#### OBJETIVO 1:
Extraia do excerto do diário de 1984 o trecho que vai de "Na compra de" a "de perspectiva alastram.", sem qualquer alteração.

#### EXCERTO DO TEXTO:

◇ ◇ ◇ ◇ ◇ ◇ ◇

4/15/2011

DESTAQUE - Agora que todos "descobrem" os erros do passado, devo citar-me para mostrar uma visão do Portugal d'alguns anos atrás... (in Ressurrreição, publicado em http://carlosgouveiamelo.blogspot.com/)




Cinco de Junho de 1984

A mediocridade no poder confrange e ainda por cima sai cara. Mas compreendo a táctica dos novos senhores: estrangulam economicamente a população fazendo-a aceitar já só o circo em vez de também o pão.









Dez de Outubro de 1984

A ruptura. Certos homens que se servem da política falam na ruptura do sistema. A nível dos serviços colectivos apenas assisti a uma melhoria: uma composição de metro que proporciona mais conforto. No resto do país desconheço. Tomar uma bebida num local onde nos atendam com educação não é possível, a não ser que se pague três ou quatro vezes mais. Os sítios deterioram-se, quer pela frequência de uma clientela cada vez mais empobrecida, a qual entretanto não foi educada e perdeu mesmo raízes, quer por remodelações que os transformam em lugares incaracterísticos.

Nas parangonas os jornais anunciam os milhares de contos atribuídos ao futebol.

O governo, em vez de se definir como conjunto de homens interessados em proporcionar instrução e um projecto nacional, trabalha contra si próprio, satisfazendo as necessidades do circo. É difícil manter a situação de observador a tal ponto são flagrantes a má governação e a falta de clarividência. Suportei cinco horas de espera numa fila para comprar impressos numa repartição e muitas pessoas terão entretanto faltado ao emprego.









Dezassete de Outubro 1984

O poder de compra decresce e, nas ruas, surgem formas inhabituais de ganhar a vida mais a prostituição a ganhar novas zonas. No metro, as pessoas levam os olhos no chão e, ao menor motivo, disputam-se. A tensão é grande e o transporte colectivo penoso, devido ao ambiente de desânimo e frustração. Incidentes sem importância degeneram em algazarra. A quantidade de pessoas mortas pela polícia já não é pequena, graças ao hábito de atirar ao corpo, quando uma salva para o ar bastaria. Não sei se é possível nova revolta para breve. As pessoas andam derrubadas e as manifes, que exibem bandeiras negras a simbolizarem a fome, tornaram-se quotidianas. Onde chegará o mal-estar?

Na compra de um simples selo o funcionário nunca tem moedas para o troco e os preços sobem a tal velocidade que raro é o bilhete de transporte, cinema ou mera entrada para uma piscina que não apresente o antigo preço riscado e o carimbo do novo ao lado. Ninguém acredita que no governo a eficácia presida a atribuição de cargos e a descrença no Estado é generalizada.

Político tornou-se sinónimo de trapaceiro, senão mesmo de ladrão.

A desconfiança e a falta de perspectiva alastram.







Vinte quatro de Outubro de 1984

Pego no jornal e um título evidencia-se: "Veneno ao jantar mata casal e dois filhos": outro suicídio colectivo, no caso perpetrado pela mãe que preparou uma refeição de insecticida para a família, a acrescentar ao pai que matou a mulher e o filho, etc. etc. Por entre as constantes passeatas e banquetes dos políticos o povo pobre desespera e mata-se.

◇ ◇ ◇ ◇ ◇ ◇ ◇

#### OBJETIVO 2:
Nas linhas abaixo do excerto, reescreva o intervalo que vai da linha com "November [237, 218]" até a linha com "Volume [758, 1160]", trocando "center position" por "midpoint" e deixando todo o resto igual.

#### MATERIAL FORNECIDO:
◇ ◇ ◇ ◇ ◇ ◇ ◇

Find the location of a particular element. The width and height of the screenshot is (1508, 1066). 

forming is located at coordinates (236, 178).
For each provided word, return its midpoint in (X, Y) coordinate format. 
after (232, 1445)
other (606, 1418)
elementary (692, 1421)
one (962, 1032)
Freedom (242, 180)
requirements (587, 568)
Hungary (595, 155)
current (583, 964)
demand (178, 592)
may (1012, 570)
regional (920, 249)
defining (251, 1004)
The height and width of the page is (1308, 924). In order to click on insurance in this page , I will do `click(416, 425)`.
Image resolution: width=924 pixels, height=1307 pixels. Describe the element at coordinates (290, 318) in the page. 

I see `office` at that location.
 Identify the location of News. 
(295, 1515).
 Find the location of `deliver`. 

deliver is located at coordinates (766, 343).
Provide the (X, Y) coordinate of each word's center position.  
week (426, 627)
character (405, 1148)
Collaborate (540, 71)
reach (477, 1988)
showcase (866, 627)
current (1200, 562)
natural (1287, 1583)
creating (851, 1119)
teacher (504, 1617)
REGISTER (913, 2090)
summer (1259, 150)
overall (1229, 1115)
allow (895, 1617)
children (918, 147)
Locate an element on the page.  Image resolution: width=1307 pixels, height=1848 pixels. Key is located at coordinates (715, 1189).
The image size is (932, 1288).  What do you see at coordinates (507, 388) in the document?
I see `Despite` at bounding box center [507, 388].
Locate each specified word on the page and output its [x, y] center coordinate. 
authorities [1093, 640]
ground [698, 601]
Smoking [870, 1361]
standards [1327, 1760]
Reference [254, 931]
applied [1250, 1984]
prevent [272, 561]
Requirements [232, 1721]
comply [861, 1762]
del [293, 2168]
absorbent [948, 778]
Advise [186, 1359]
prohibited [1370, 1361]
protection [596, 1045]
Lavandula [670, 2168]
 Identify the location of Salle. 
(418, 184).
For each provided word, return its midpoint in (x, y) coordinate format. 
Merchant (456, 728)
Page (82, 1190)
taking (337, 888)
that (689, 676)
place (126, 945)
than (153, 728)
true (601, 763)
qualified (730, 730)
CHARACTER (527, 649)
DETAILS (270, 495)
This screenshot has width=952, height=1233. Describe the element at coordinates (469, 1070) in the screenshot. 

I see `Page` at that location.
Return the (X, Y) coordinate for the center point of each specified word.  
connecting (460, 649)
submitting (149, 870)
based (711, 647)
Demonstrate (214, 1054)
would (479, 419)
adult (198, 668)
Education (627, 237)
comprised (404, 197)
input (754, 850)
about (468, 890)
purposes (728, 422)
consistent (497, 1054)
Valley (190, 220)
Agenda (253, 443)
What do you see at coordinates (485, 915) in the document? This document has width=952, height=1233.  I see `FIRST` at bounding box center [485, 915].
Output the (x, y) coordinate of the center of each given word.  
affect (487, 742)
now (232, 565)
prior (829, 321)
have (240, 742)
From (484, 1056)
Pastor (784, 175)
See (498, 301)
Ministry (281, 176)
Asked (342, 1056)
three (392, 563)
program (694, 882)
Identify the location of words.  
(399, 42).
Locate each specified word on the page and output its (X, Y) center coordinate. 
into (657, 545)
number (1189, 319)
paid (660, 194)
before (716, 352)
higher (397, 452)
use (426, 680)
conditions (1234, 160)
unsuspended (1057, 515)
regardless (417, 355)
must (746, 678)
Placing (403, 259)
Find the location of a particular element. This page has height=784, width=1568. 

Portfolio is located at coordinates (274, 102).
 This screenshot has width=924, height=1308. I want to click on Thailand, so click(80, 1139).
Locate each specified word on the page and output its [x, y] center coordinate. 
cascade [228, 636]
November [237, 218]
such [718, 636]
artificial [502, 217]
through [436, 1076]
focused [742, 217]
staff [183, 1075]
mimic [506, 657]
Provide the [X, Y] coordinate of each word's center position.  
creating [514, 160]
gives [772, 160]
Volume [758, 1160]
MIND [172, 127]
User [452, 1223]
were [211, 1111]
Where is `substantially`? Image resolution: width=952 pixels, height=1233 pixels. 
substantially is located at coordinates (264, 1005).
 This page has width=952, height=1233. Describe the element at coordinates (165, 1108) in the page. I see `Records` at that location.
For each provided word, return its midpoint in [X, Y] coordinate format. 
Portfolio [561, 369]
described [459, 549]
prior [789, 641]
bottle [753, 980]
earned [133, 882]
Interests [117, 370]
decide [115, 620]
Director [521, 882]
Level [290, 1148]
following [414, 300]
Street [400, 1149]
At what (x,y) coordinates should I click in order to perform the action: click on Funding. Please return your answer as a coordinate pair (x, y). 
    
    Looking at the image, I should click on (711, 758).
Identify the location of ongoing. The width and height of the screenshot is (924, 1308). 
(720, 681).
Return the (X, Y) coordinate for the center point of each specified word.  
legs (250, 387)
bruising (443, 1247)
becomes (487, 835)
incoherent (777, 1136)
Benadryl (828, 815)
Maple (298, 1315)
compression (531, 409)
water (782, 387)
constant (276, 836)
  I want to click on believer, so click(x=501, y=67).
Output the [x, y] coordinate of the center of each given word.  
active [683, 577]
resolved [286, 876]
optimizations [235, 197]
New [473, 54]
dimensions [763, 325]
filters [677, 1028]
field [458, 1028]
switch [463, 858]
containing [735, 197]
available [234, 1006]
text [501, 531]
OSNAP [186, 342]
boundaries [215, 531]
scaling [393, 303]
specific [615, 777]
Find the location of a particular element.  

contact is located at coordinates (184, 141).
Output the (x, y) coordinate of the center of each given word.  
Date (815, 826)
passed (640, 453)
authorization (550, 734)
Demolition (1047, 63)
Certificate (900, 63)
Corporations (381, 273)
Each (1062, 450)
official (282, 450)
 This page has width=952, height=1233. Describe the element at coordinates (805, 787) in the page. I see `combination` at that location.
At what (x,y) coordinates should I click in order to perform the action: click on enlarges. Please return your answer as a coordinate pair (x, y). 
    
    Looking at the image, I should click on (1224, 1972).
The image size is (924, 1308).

◇ ◇ ◇ ◇ ◇ ◇ ◇

#### RESPOSTA COMPLETA 1:
Na compra de um simples selo o funcionário nunca tem moedas para o troco e os preços sobem a tal velocidade que raro é o bilhete de transporte, cinema ou mera entrada para uma piscina que não apresente o antigo preço riscado e o carimbo do novo ao lado. Ninguém acredita que no governo a eficácia presida a atribuição de cargos e a descrença no Estado é generalizada.

Político tornou-se sinónimo de trapaceiro, senão mesmo de ladrão.

A desconfiança e a falta de perspectiva alastram.

#### RESPOSTA COMPLETA 2:
November [237, 218]
such [718, 636]
artificial [502, 217]
through [436, 1076]
focused [742, 217]
staff [183, 1075]
mimic [506, 657]
Provide the [X, Y] coordinate of each word's midpoint.  
creating [514, 160]
gives [772, 160]
Volume [758, 1160]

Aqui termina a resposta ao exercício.